The vitamin D receptor (VDR) is a member of the nuclear receptor superfamily of ligand- inducible transcription factors which are involved in cell growth and differentiation. Several single nucleotide restriction length polymorphisms have been described in the VDR gene in association with cancers of the breast, prostate, colon, bladder and kidney. There are no data in the literature concerning the prevalence of VDR polymorphisms in HCC of different etiologies.

This is the first study to examine the potential role of VDR genetic polymorphisms in the occurrence of HCC in humans. In this study, the authors investigate the VDR single nucleotide gene polymorphisms FokI C>T (F/f), BsmI A>G (B/b), ApaI T>G (A/a) and TaqI T>C (T/t) (BAT) in a large series of patients who underwent liver transplantation due to liver cirrhosis with or without HCC. They demonstrate that carriage of the b/b genotype of BsmI and the T/T genotype of TaqI was significantly associated with HCC, whereas carriage of the BAT A-T-C and G-T-T haplotypes was significantly more prevalent in patients with alcoholic liver disease and HCC.

The characterization of VDR genetic polymorphisms in patients with liver cirrhosis could help to identify those who are at high risk of developing HCC. This observation could be used to modify the strategy of periodical ultrasound surveillance in this category of patients.
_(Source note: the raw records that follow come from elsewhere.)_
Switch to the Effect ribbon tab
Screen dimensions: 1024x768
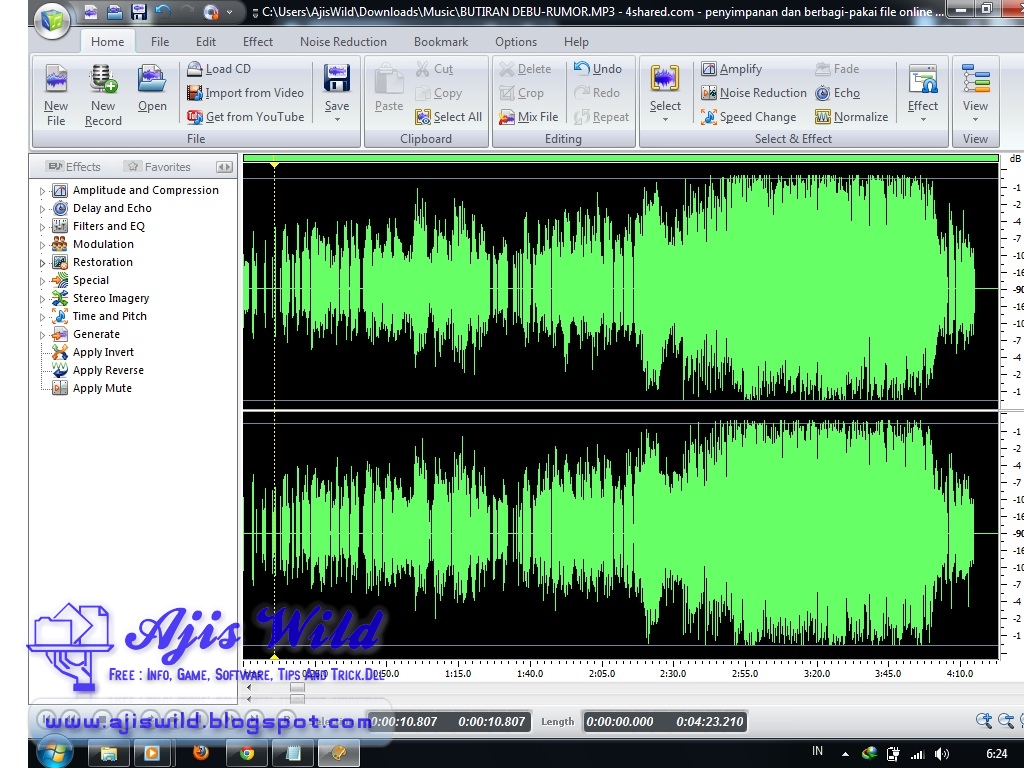pos(257,42)
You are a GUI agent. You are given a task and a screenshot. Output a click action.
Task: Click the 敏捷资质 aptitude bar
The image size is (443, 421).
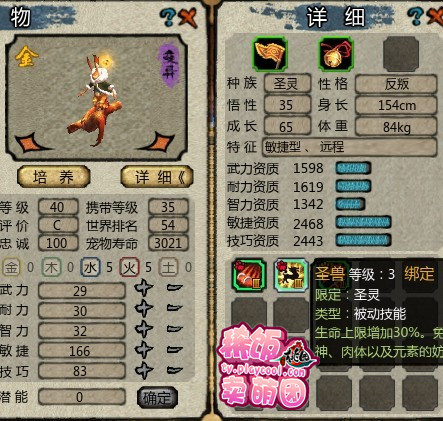(x=363, y=222)
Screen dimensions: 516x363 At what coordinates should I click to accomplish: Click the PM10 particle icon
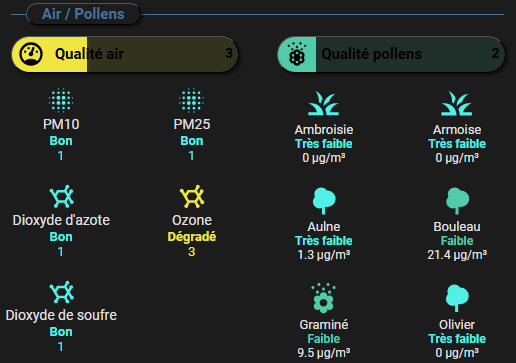click(x=61, y=100)
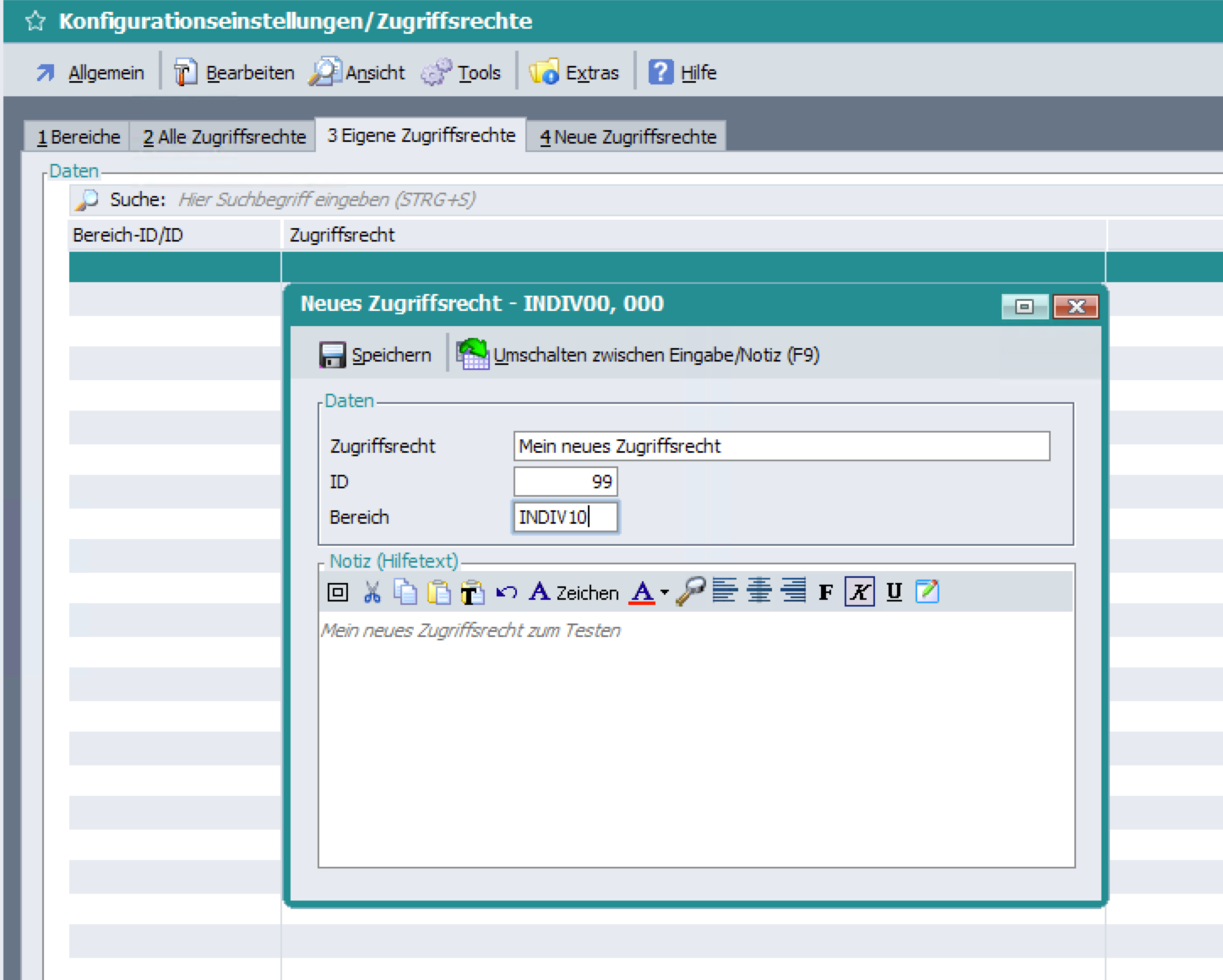Align note text to the left
1223x980 pixels.
pyautogui.click(x=725, y=591)
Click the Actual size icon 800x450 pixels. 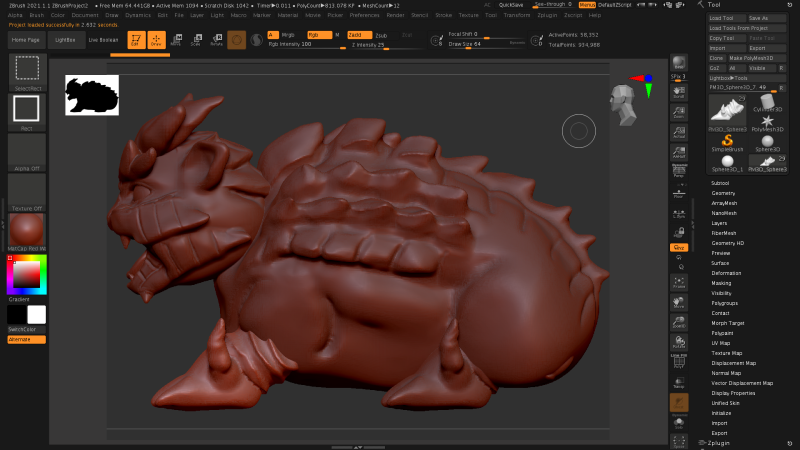[679, 133]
In this paper, the relationships between VDR gene polymorphisms and the presence of HCC have been evaluated in patients with viral or alcoholic cirrhosis. The most important result of this study is the observation that some VDR genetic polymorphisms are associated with the occurrence of HCC in patients with liver cirrhosis. The results are convincing, well presented and of some interest.